The tariffs, imposed last year after a World Trade Organisation (WTO) ruling, have soured relations between the US and EU. More than 100 items, including cheese, whisky and olive oil, now cost more to be imported into the US.
Lighthizer accused the EU of not having done enough to end the trade battle. “The EU and member states have not taken the actions necessary to come into compliance with WTO decisions,” said Lighthizer. “The US, however, is committed to obtaining a long-term resolution to this dispute.”
The feud, which has lasted 16 years so far, began as a dispute over unfair support for the aerospace industry.
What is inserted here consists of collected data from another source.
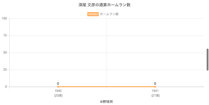
Task: Click the (21歳) age label
Action: (155, 96)
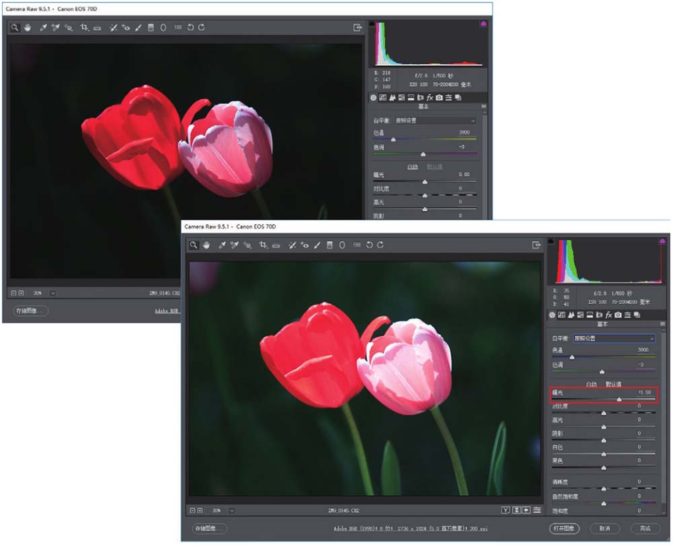The height and width of the screenshot is (545, 673).
Task: Rotate image clockwise in front window
Action: [x=381, y=246]
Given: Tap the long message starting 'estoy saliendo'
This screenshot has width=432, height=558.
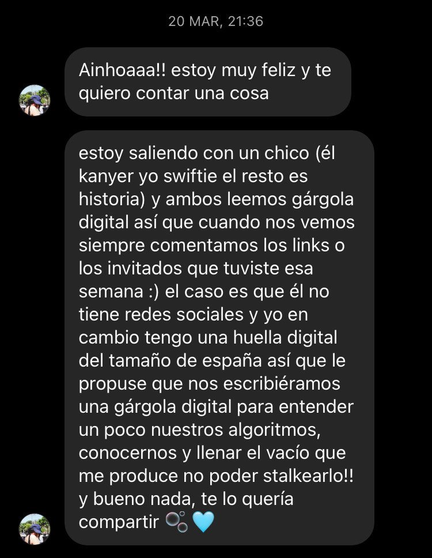Looking at the screenshot, I should pyautogui.click(x=219, y=338).
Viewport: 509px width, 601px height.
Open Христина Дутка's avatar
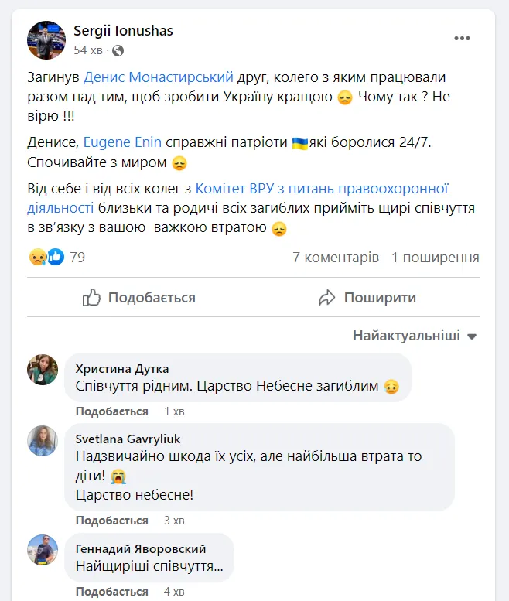43,369
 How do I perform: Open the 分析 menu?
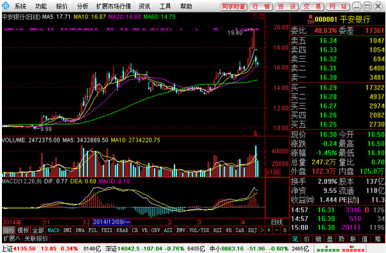82,6
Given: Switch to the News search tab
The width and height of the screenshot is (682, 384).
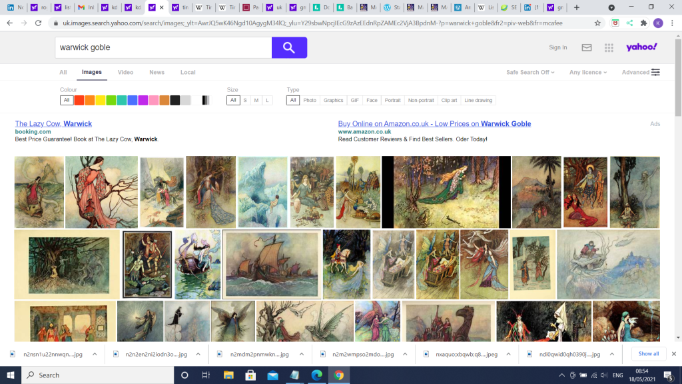Looking at the screenshot, I should pos(157,72).
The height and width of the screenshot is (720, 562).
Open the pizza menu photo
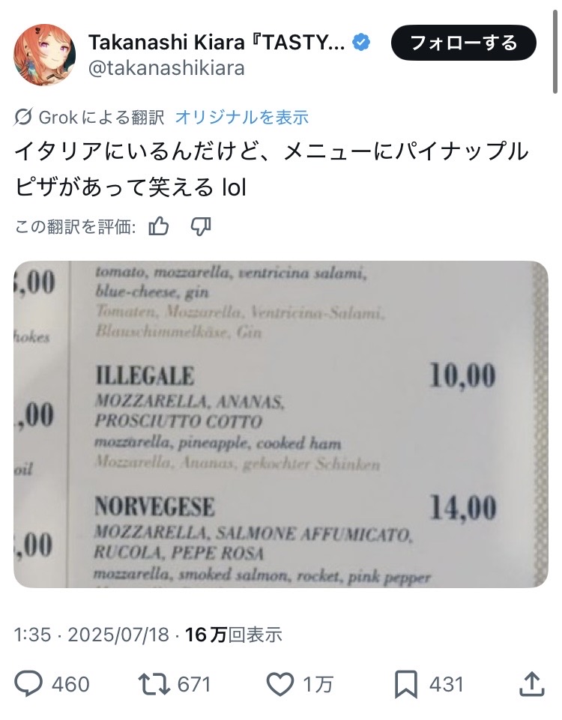(x=281, y=424)
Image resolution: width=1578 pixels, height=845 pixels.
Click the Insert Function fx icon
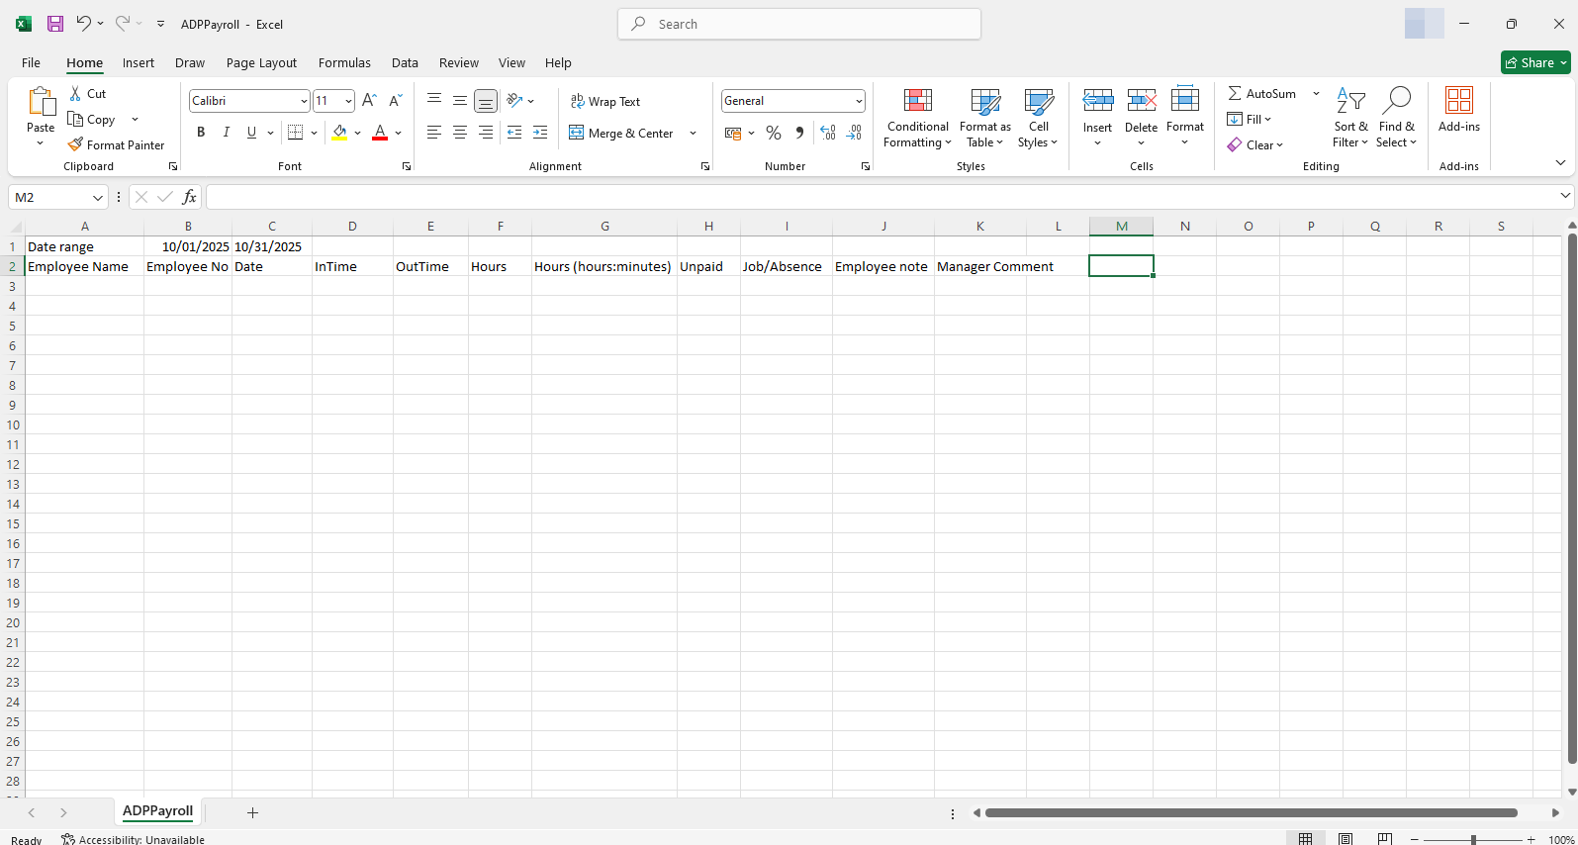[x=189, y=197]
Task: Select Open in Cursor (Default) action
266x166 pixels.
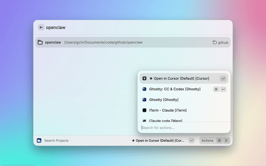Action: click(x=179, y=78)
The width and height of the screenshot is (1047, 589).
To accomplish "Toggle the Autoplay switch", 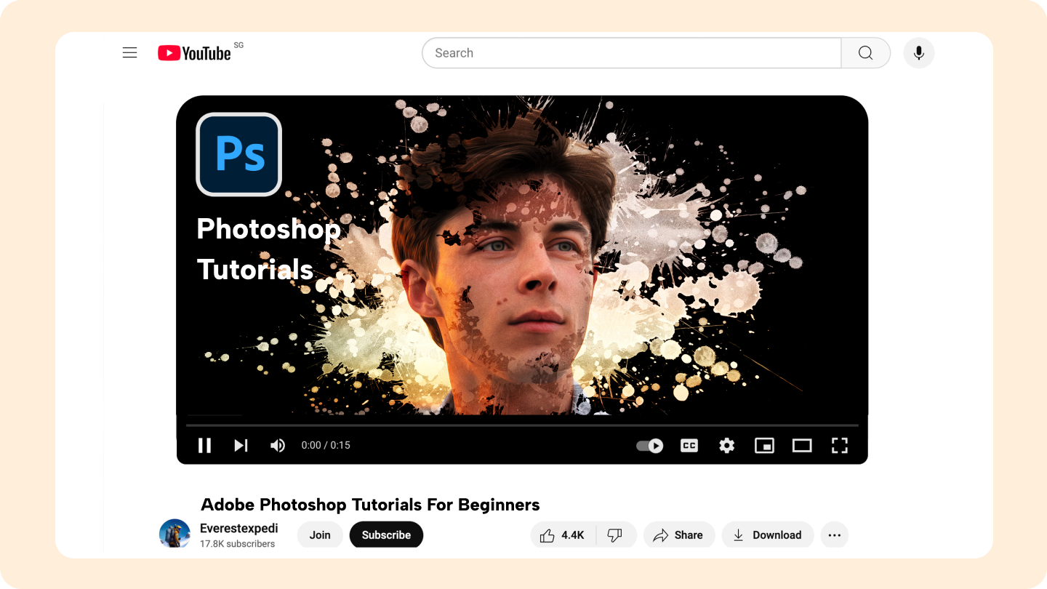I will (649, 445).
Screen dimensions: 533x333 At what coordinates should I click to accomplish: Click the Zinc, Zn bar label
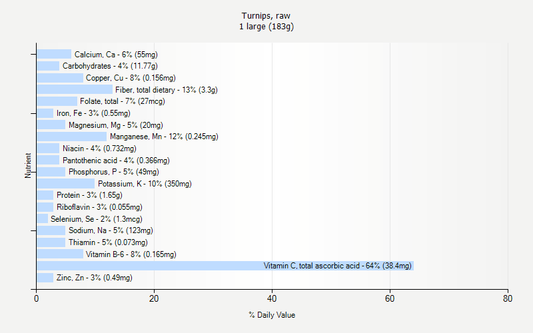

Both Boeing and Airbus received billions of dollars in unfair subsidies in events dating back to 2004, according to the WTO.
US tariffs were introduced after the WTO ruled that state aid provided to European aircraft maker Airbus was illegal and authorised US retaliation. This year, the US threatened to hike tariffs or impose the tax on new items such as salmon fillets and gin.
Its decision to hold off on this tariff increase has brought some relief to the EU. “The commission acknowledges the decision of the US not to exacerbate the ongoing aircraft dispute by increasing tariffs on European products,” an EU spokesperson said.
However, European trade bodies such as the French wine and spirits exports federation FEVS and the Scottish Whisky Association have voiced their outrage at the US decision to retain tariffs. As pressure mounts, the EU may be pushed to step up its efforts to resolve the dispute.